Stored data
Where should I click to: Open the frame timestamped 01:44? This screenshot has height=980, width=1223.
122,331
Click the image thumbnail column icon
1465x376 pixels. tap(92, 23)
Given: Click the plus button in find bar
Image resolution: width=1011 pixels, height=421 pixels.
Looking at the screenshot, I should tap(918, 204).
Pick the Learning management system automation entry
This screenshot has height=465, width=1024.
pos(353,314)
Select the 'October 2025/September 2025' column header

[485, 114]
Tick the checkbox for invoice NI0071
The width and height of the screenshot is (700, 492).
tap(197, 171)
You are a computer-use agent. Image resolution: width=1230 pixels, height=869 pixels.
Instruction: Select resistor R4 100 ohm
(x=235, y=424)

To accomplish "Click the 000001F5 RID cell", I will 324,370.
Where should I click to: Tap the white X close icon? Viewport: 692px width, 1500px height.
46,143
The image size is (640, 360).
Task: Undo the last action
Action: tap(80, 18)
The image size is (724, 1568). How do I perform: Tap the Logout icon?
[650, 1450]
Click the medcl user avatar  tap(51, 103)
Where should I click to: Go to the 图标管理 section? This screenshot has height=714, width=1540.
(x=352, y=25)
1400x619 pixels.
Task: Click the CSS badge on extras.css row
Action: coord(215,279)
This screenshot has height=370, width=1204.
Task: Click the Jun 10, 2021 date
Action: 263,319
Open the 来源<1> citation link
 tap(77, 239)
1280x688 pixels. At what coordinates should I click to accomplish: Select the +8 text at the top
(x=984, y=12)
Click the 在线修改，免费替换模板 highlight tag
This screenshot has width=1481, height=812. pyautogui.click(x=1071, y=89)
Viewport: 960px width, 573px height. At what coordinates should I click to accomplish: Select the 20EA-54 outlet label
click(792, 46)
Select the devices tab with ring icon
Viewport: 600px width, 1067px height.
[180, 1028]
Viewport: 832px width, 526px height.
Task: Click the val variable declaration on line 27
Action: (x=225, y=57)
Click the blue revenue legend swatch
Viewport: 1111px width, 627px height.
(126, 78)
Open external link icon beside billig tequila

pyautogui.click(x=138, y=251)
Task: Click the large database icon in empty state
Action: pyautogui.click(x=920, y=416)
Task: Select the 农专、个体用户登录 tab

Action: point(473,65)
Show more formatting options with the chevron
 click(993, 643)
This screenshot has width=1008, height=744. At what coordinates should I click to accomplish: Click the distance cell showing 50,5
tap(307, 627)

### Task:
Please quote nothing but the lines from the line with "This screenshot has width=1008, height=744." through the end of the data above, exactly as written, ends included.

### Result below:
This screenshot has width=1008, height=744. At what coordinates should I click to accomplish: Click the distance cell showing 50,5
tap(307, 627)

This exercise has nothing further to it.